Just make sure that you remove the platformVersion because sometimes it creates issues in GitHub Actions, and then after that, we can run our tests.

From here, we can start to commit, and also we will start committing our appium-ios.yml file to the main branch directory, and here we have two files now - one for Android and one for iOS.

Let's go to the Actions and check if we already have 2 runs.

We have 2 workflows running now, so maybe we can open one in a new tab and click on the other one here.

One is the appium-ios.yml file and the other is the appium-android.yml file.

This is Android, so we can click on the build to open the server log and for Appium with iOS, I will also click on the build to check the progress.

I'm installing Appium and I changed the profile from the command line and will run iOS.

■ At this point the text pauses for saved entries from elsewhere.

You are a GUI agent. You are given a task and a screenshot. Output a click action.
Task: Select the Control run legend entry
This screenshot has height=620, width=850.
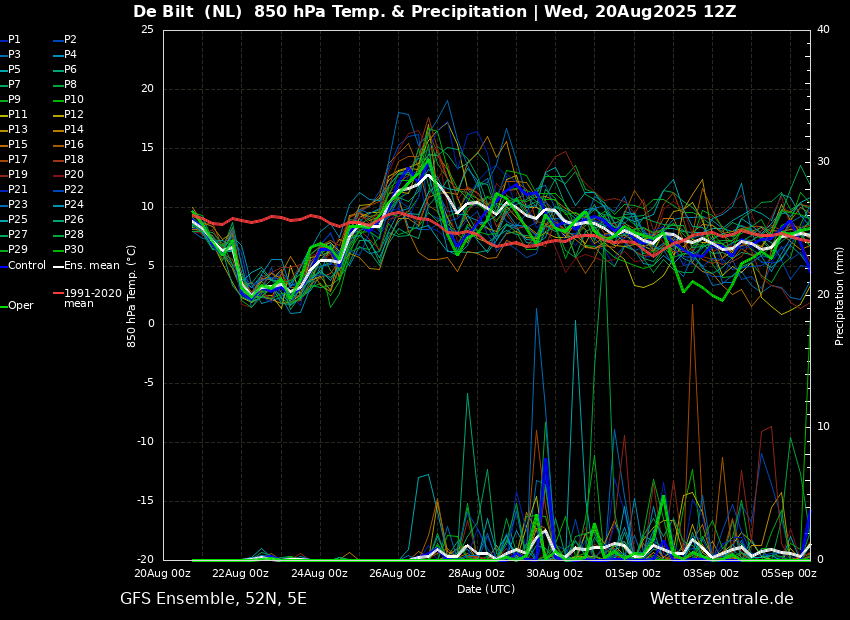point(27,266)
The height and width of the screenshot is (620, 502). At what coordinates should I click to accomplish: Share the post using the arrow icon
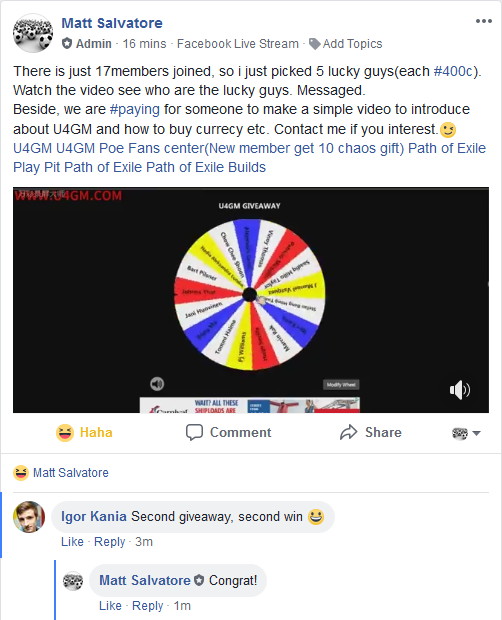pos(371,433)
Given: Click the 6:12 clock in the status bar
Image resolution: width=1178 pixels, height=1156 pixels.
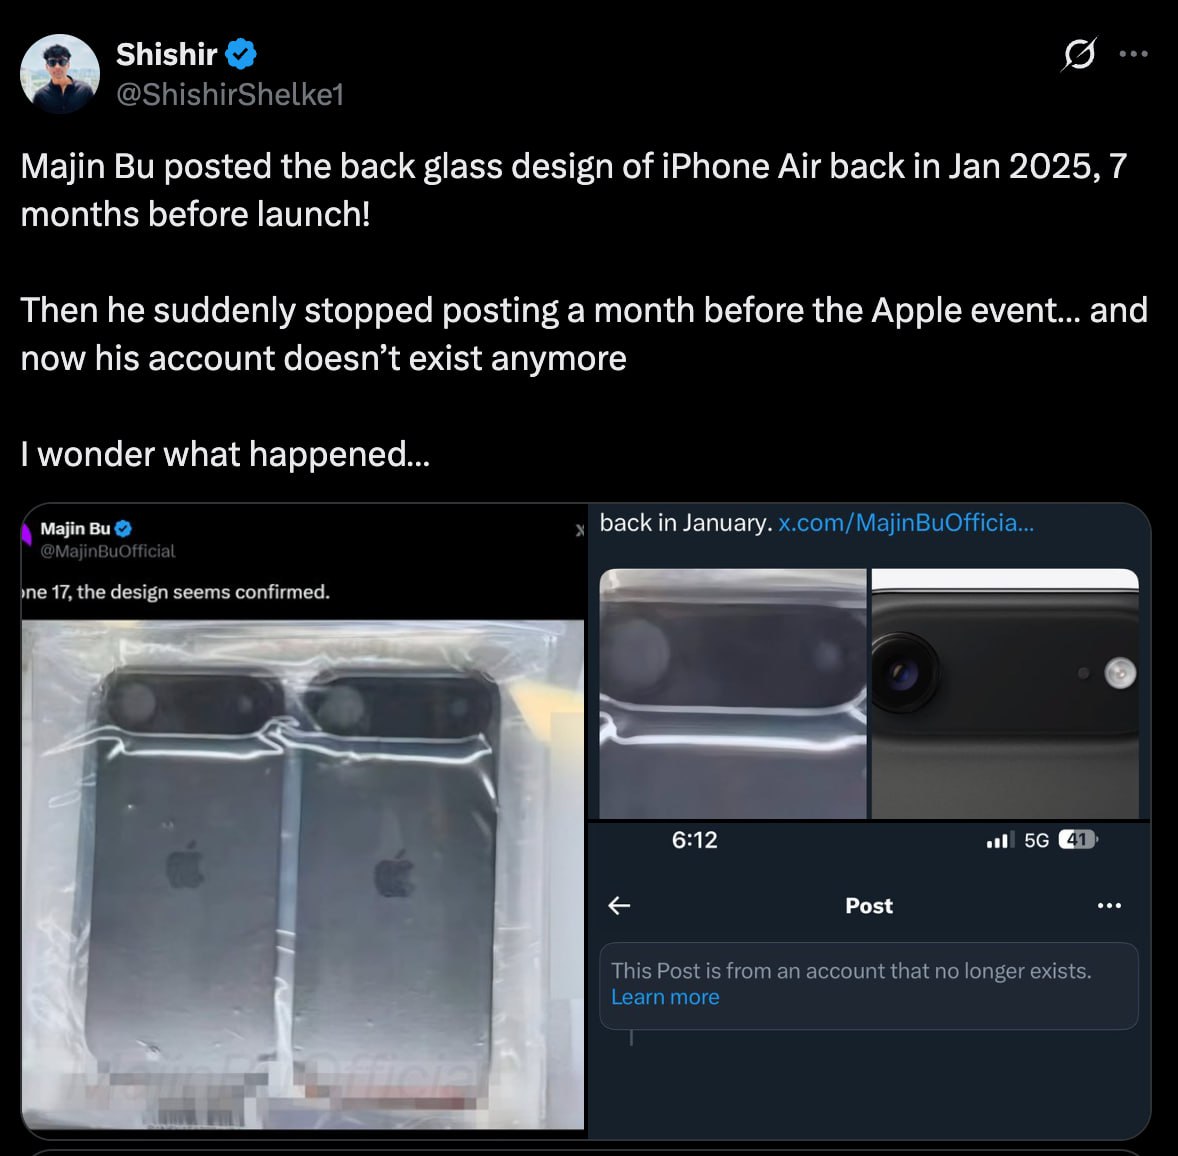Looking at the screenshot, I should tap(694, 840).
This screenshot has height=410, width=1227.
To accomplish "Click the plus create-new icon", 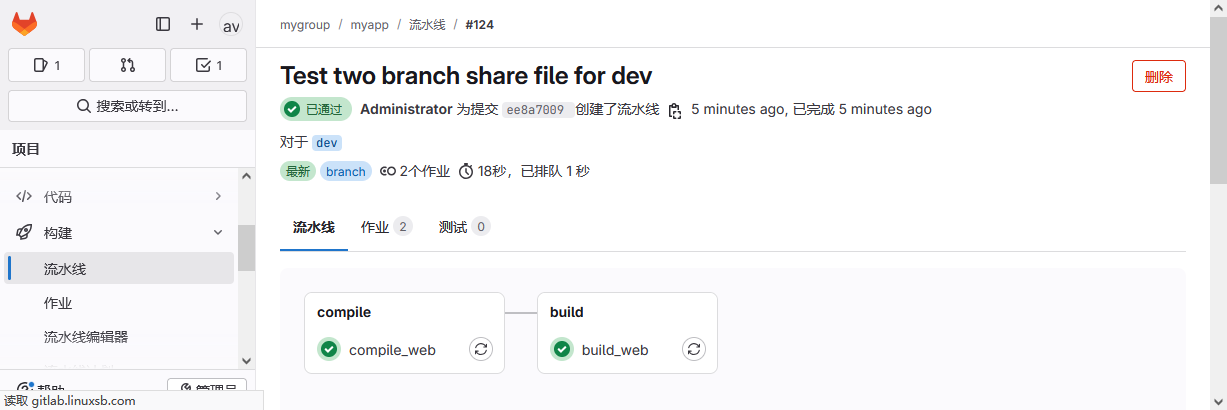I will (x=197, y=24).
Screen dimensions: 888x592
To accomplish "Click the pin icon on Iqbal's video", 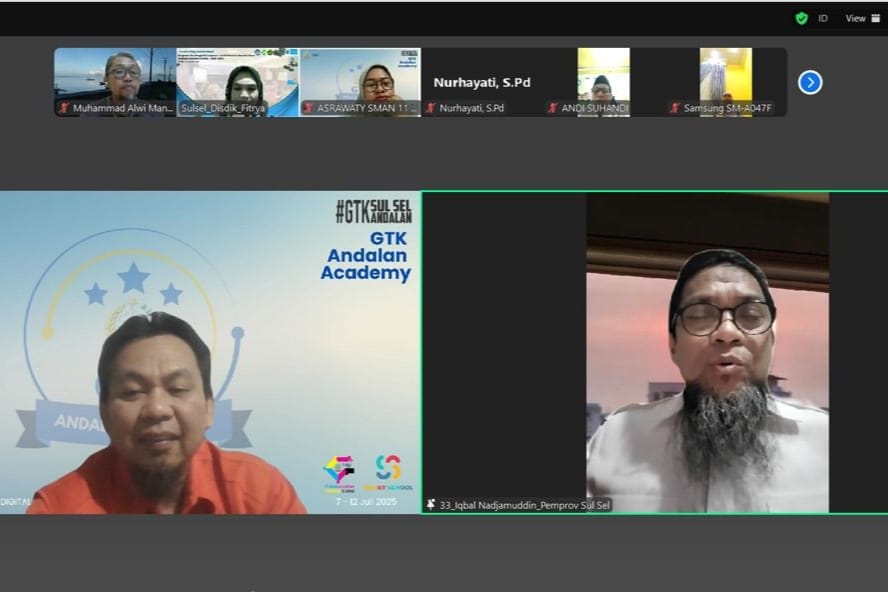I will pyautogui.click(x=431, y=505).
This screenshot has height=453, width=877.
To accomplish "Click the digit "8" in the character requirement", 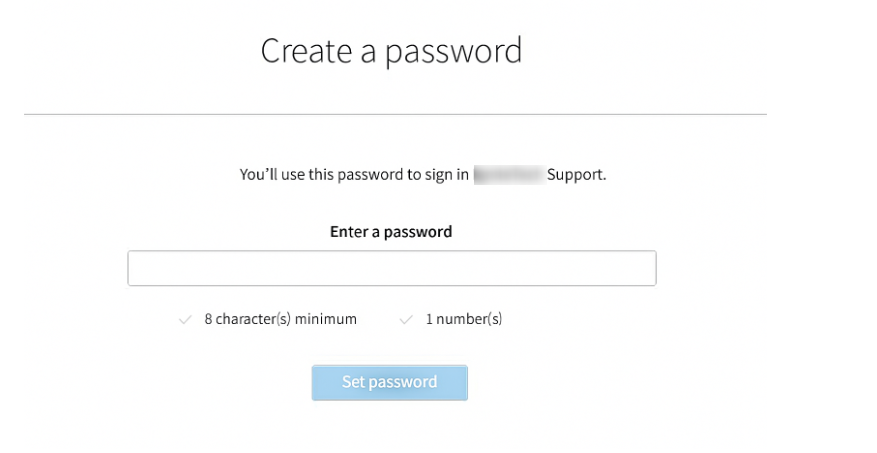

Then our workflow succeeded and our test cases ran successfully on GitHub Actions.

You can also open the "Run Appium" step and scroll down and check so also you can open that around the Appium strip and also just so we can scroll down and check Maven - this is the same case because at the beginning we prepared our project to run in different platforms and the same framework to be able to do something like this.

We have two test cases that passed successfully.

The second one with Appium and Android has also succeeded from the last time, and also when we run this one again, it's passed.

So here, our yml files have run successfully using GitHub Actions.

The last thing we need to do in our demo is, what if we need to schedule our workflows with GitHub Actions to run at a specific time?

From the GitHub documentation, we have on.schedule.

If we go back to the GitHub Actions workflows and open the yml file for ios, we are now running on every push and every pull_request with a specific branch.

But if we change this one to remove the on push and change it to on schedule, we can copy this from the documentation cron: '30 5,17 * * *' and use something like this.

If we hover on this, it tells us what the cron job means.

We can change it to cron: '* * * * *' and this will run every minute or we can change a value like cron: '* 15 * * *' and this will run every minute of the 15th hour.

So with the schedule, we can just change this value, and with the cron, you can just change the syntax, and you can also search about the syntax format - one for minutes, one for seconds, and one for days, and one for hours.

You can change it and we'll commit the change in our GitHub workflow, and it will be scheduled to run at a specific time.